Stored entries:
---+---

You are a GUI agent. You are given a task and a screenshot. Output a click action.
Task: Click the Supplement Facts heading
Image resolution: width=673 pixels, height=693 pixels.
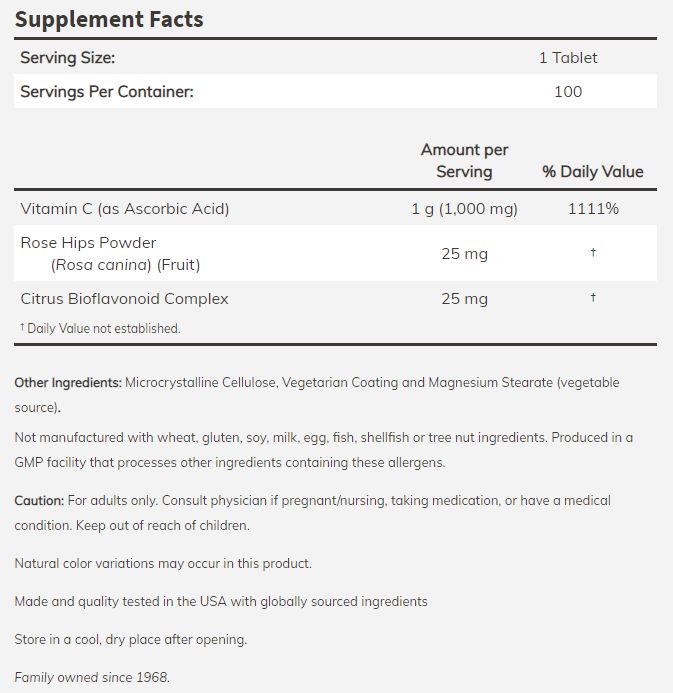108,18
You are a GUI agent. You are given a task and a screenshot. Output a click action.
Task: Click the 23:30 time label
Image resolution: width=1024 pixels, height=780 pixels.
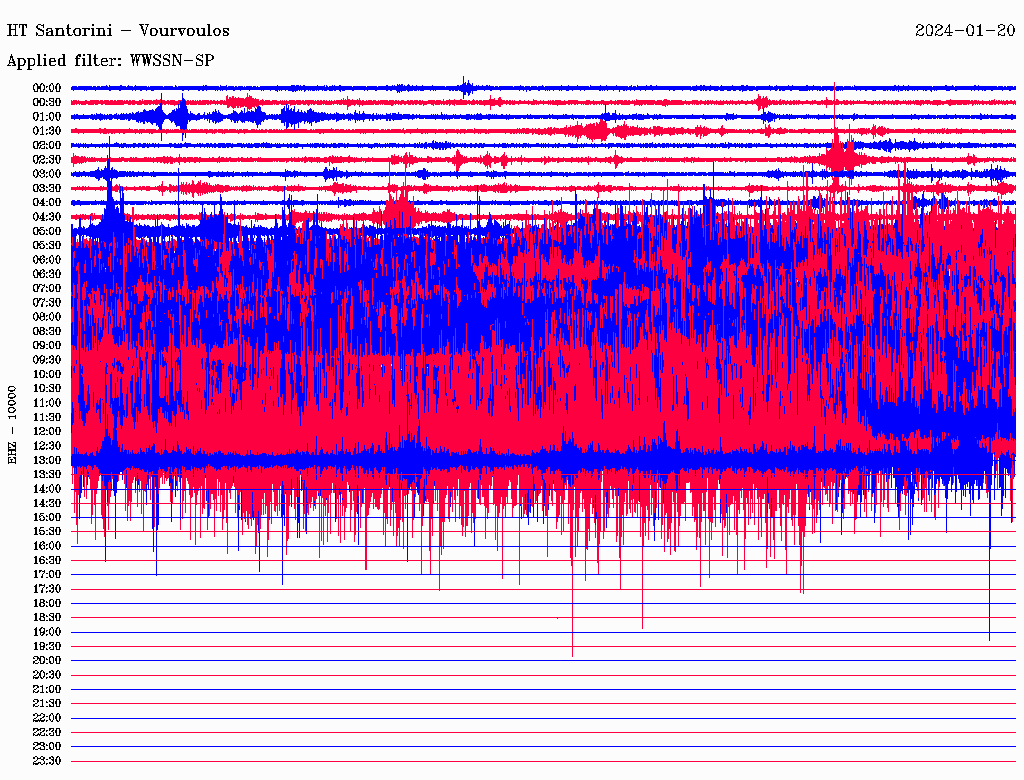(47, 761)
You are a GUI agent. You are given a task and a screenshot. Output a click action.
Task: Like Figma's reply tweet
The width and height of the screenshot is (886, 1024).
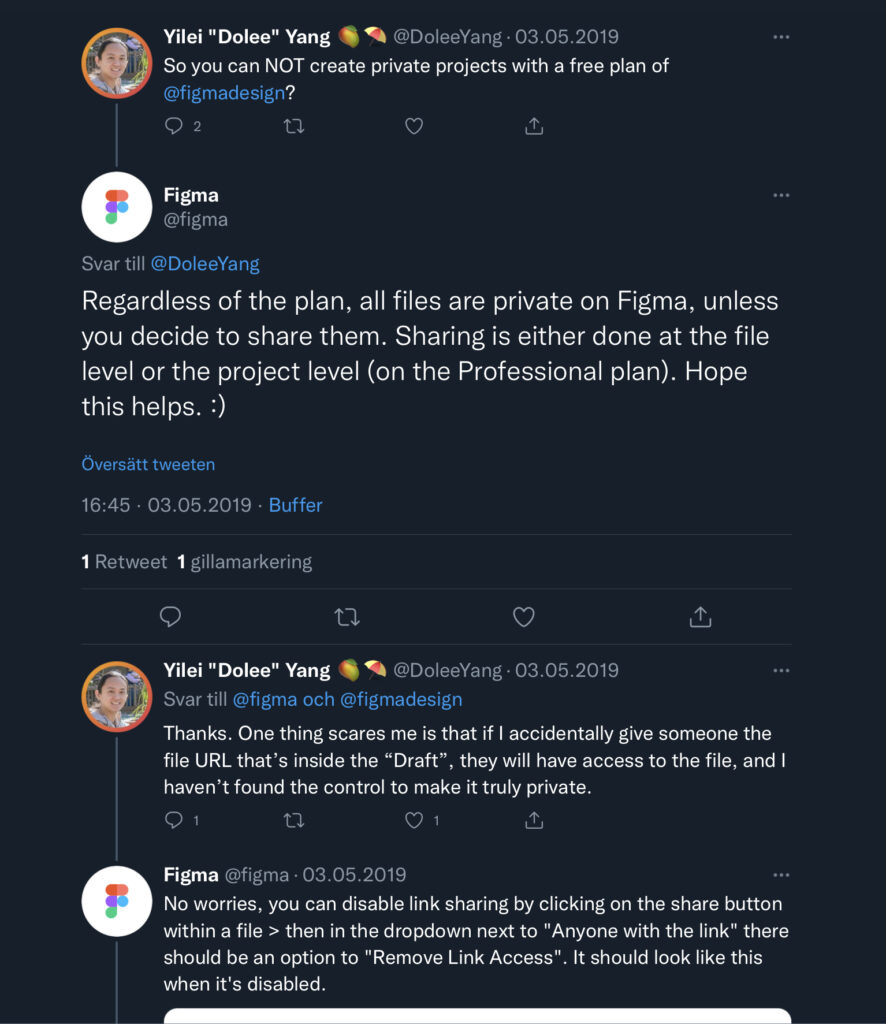pyautogui.click(x=523, y=617)
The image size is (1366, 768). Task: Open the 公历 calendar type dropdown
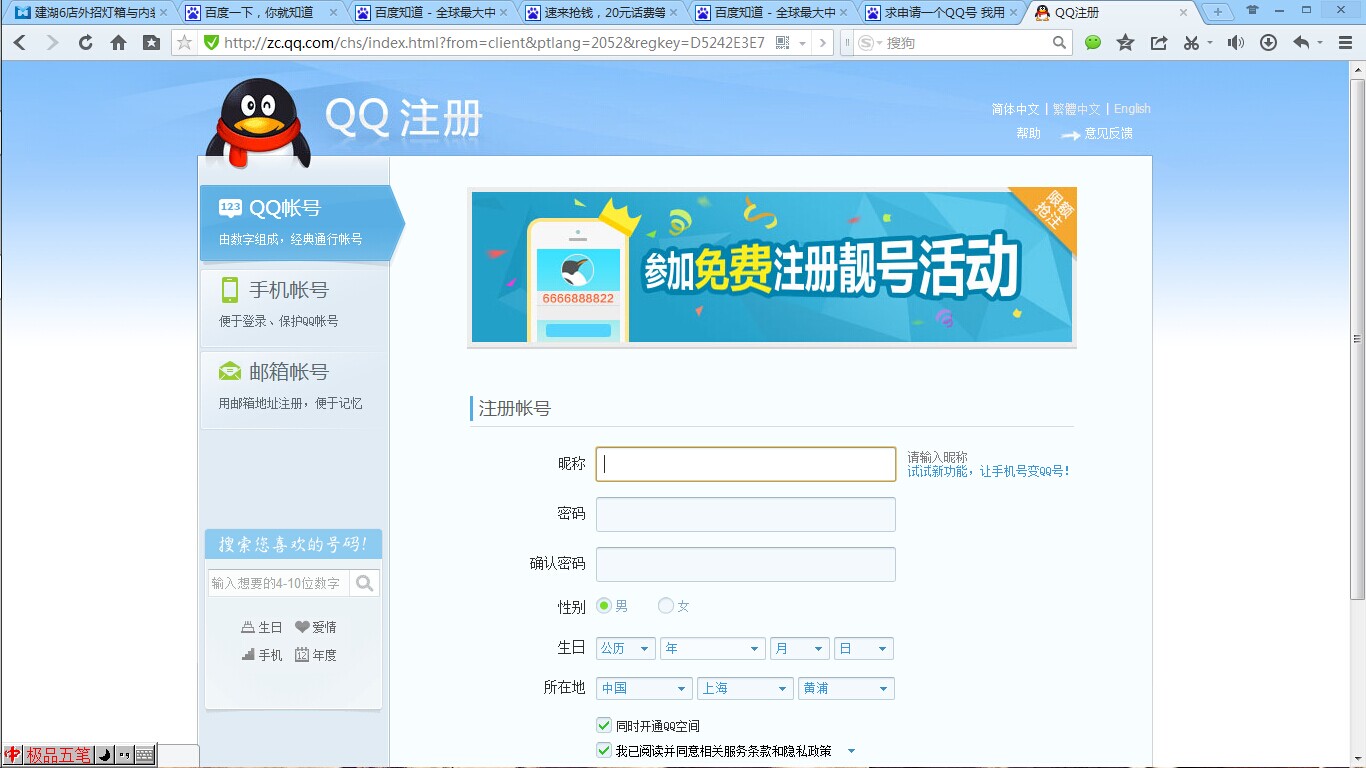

---+---

* WORK INSTRUCTIONS: Please return the lines from the line with "The width and" through the last line of the data, both included, exactly, and without pictures.

* TASK RESULT:
The width and height of the screenshot is (886, 1024).
pyautogui.click(x=523, y=617)
The image size is (1366, 768). Task: Open the 公历 calendar type dropdown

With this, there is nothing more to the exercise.